# [BRIEF]
Would you transcribe each entry precisely as it stands, setting aside any images?

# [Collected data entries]
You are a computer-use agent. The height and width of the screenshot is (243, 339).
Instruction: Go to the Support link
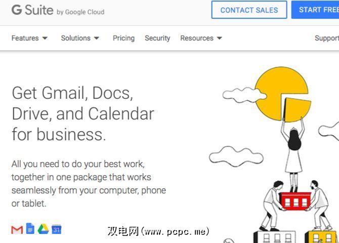(327, 38)
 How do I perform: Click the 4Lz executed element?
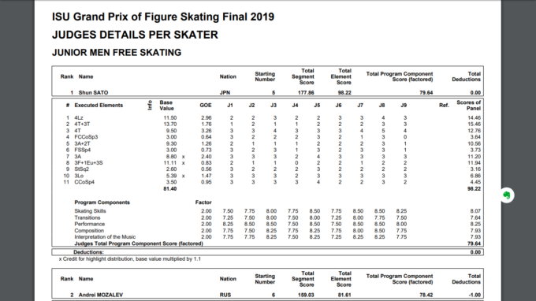click(x=79, y=118)
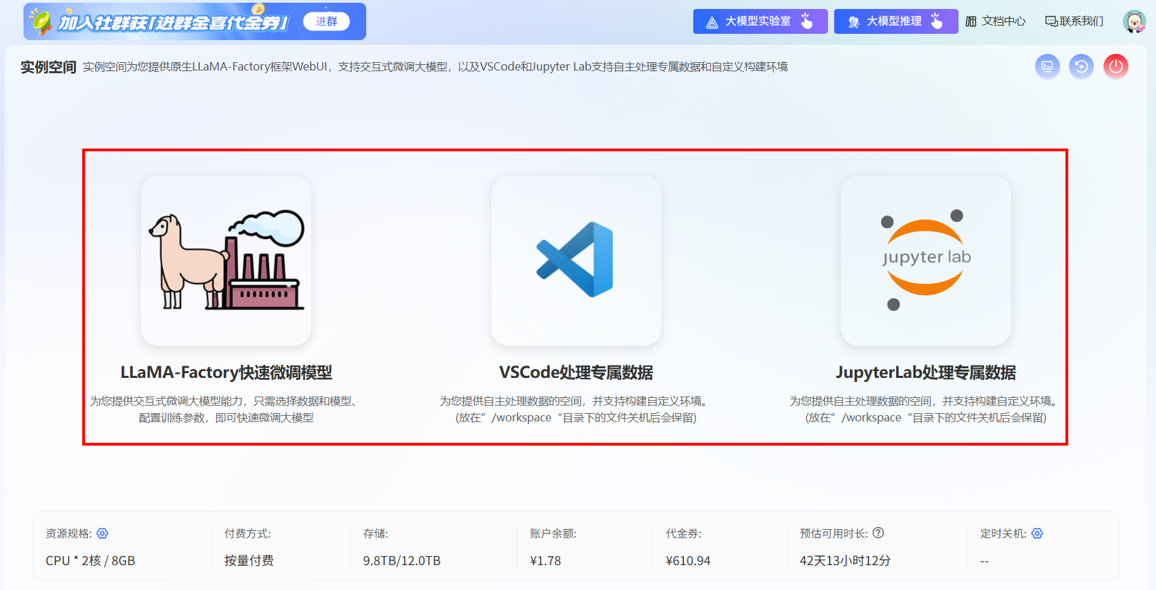Open the alpaca user avatar menu
1156x590 pixels.
(x=1134, y=21)
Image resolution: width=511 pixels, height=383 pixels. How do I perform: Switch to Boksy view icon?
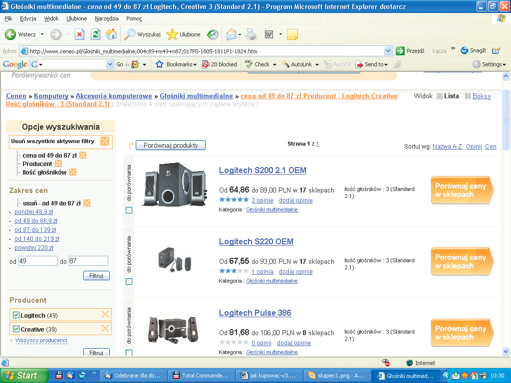pos(468,96)
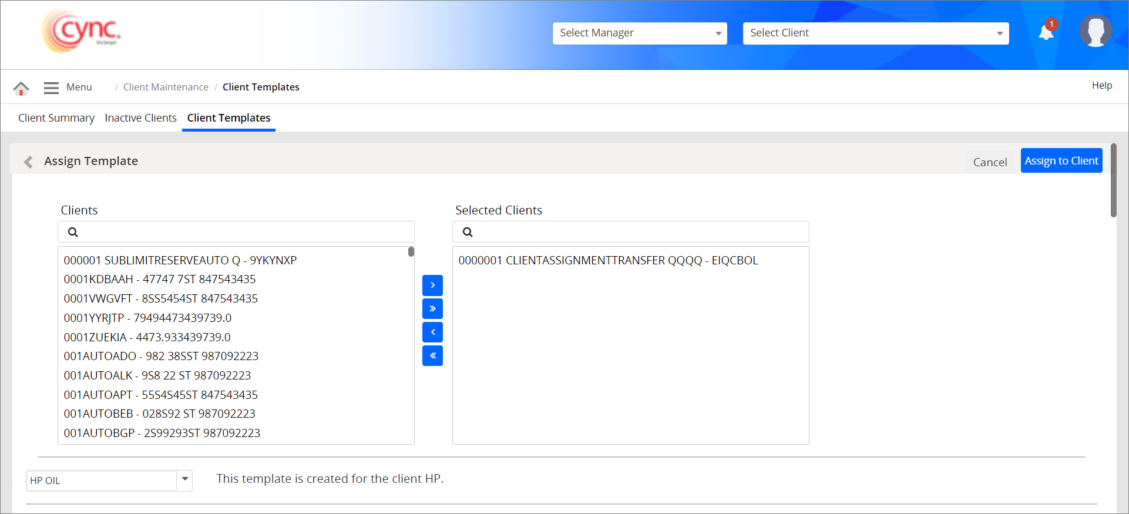Select client 001AUTOADO in the Clients list
The image size is (1129, 514).
161,356
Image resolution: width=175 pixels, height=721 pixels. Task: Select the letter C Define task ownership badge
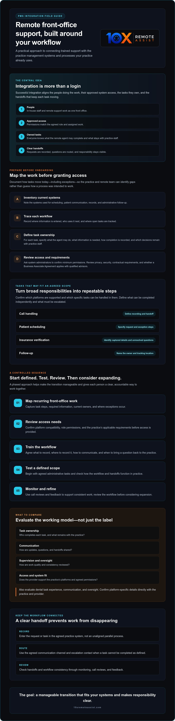click(x=17, y=237)
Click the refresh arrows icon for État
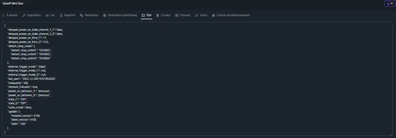This screenshot has width=396, height=138. 143,15
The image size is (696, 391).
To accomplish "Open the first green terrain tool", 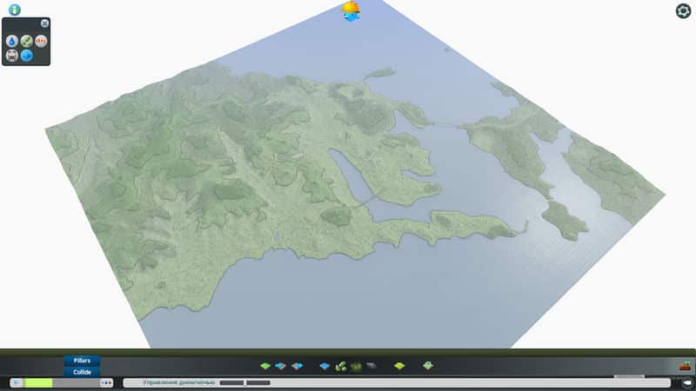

# [OUTPUT]
You are a computer-use agent. The height and width of the screenshot is (243, 339).
Instruction: Go to the Support link
(327, 38)
 How do I perform: Click the 4Lz executed element?
click(x=79, y=118)
Open the alpaca user avatar menu
1156x590 pixels.
(x=1134, y=21)
Image resolution: width=511 pixels, height=383 pixels. How do I perform: Switch to Boksy view icon?
pos(468,96)
Select client 001AUTOADO in the Clients list
The image size is (1129, 514).
161,356
Image resolution: width=175 pixels, height=721 pixels. Task: Select the letter C Define task ownership badge
click(x=17, y=237)
Click the refresh arrows icon for État
This screenshot has width=396, height=138. 143,15
The image size is (696, 391).
To accomplish "Open the first green terrain tool", 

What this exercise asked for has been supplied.